DESCRIPTION OF THE NOTATIONS
[0050] 100 server [0051] 200 signature database [0052] 240
dangerous exec file database [0053] 280 virus incubating system
[0054] 300-1 to 300-k, 310-1 to 310-j PC [0055] 400 local area
network [0056] 500 Internet
BEST MODE FOR WORKING THE INVENTION
[0057] The computer virus identifying information extraction system
automatically extracts information included in a specific region
predetermined as a storage region of information able to be deemed
as identifying in an exec file from an exec file as computer virus
identifying information from an exec file identified as a computer
virus and thereby realizes quick extraction of computer virus
identifying information.
EXAMPLE 1
[0058] Below, the best mode for working the present invention will
be explained based on the drawings.
[0059] An example of the configuration of a computer system in an
embodiment of the present invention is shown in FIG. 1. The
computer system shown in FIG. 1 functions as a gateway or a mail
server etc. and is comprised of a server 100 relaying communication
between a local area network (LAN) 400 and the Internet 500, a
signature database 200 storing identifying information of computer
viruses, that is, signatures, a dangerous exec file database 240
storing dangerous exec files which may be infected by a virus, a
virus incubating system 280 incubating viruses from attached files
of e-mails at a high speed, personal computers (PC) 300-1 to 300-k
connected to the local area network 400 (hereinafter these PCs
300-1 to 300-k being referred to all together as the "PCs 300"),
and PCs 310-1 to 310-j connected to the Internet 500 (hereinafter
these PCs 310-1 to 310-j being referred to all together as the "PCs
310"). This computer system operates loaded with Microsoft
Windows.RTM. as the operating system.
[0060] The present invention relates to the processing after
acquiring an exec file identified as a computer virus, but for
reference an example of acquisition will be explained below.

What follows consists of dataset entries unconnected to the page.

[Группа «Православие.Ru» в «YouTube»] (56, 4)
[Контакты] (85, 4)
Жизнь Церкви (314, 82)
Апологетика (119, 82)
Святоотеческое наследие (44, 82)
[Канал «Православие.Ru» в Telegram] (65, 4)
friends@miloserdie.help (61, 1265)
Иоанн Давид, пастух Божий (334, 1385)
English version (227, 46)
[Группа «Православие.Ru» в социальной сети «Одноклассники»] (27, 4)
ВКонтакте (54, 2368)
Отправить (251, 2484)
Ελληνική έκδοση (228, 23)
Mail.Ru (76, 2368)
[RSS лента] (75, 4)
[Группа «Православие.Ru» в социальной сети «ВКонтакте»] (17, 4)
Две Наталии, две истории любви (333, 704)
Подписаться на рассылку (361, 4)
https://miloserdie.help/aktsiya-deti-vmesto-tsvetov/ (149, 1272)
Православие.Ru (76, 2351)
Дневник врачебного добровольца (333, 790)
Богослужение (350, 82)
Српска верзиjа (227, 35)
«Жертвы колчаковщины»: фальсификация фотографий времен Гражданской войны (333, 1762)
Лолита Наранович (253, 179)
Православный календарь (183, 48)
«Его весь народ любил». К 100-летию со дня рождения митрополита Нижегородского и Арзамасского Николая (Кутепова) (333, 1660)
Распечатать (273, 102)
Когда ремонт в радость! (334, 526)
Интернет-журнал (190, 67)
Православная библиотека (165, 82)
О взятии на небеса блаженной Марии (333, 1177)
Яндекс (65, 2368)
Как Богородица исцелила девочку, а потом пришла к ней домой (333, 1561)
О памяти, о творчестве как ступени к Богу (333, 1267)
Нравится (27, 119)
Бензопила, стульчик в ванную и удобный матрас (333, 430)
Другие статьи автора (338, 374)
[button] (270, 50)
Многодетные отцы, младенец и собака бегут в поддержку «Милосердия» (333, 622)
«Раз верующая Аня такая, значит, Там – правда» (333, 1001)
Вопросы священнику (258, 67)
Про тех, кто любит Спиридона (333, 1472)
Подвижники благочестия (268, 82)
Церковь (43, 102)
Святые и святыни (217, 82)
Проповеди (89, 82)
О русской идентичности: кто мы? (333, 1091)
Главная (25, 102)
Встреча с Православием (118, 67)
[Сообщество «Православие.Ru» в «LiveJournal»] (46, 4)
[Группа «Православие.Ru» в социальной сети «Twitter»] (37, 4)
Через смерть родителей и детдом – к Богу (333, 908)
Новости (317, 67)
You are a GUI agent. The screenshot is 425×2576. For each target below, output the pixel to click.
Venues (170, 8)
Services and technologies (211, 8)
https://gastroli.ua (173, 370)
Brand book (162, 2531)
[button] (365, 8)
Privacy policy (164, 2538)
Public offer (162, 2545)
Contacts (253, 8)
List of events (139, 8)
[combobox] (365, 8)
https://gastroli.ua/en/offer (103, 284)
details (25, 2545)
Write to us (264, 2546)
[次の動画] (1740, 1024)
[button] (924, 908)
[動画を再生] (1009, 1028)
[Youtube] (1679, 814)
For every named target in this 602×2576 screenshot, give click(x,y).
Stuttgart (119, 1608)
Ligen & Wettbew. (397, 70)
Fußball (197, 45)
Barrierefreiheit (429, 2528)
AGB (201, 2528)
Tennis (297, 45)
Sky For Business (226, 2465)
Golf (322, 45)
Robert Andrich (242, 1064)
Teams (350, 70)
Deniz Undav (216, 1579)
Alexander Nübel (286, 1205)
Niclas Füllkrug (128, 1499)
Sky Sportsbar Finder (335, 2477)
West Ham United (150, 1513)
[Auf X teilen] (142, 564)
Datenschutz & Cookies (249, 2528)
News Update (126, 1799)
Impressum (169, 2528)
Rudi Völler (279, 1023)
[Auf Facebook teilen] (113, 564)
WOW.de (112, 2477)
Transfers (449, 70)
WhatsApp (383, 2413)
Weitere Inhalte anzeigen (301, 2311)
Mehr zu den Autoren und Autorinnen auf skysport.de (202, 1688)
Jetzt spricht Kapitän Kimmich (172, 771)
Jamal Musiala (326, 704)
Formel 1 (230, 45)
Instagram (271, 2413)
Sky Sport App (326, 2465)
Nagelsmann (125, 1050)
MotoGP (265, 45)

[0061] Whether the exec file is a computer virus is judged for
example by the following routine. That is, when the server 100
receives a file attached to an e-mail from the Internet 500, the
extender of this file is identified. In Windows.RTM., the extender
of an exec file which may be a computer virus is one of "exe",
"COM", "bat", "scr", "lnk", and "pif". For this reason, when the
identified extender is one of "exe", "con", "bat", "scr", "lnk",
and "pif", the server 100 attaches identification information ID to
the exec file having the extender. It attaches the identification
information ID to the exec file having that extender, copies the
exec file as a dangerous exec file, and transfers the exec file to
the virus incubating system 280. Next, the server 100 stores the
original exec file together with the ID as a dangerous exec file in
the dangerous exec file database 240. Further, the server 100
places the virus incubating system 280 in a monitored state by its
monitoring function.
[0062] The virus incubating system 280 converts the base 64 format
exec file to a binary format exec file for execution. Further, the
virus incubating system 280 is provided with the function of
monitoring whether the system registry or the file has been
tampered with or if virus mail has been issued in a Windows.RTM.
environment and returns the results of execution and the ID
attached to the exec file to the server 100.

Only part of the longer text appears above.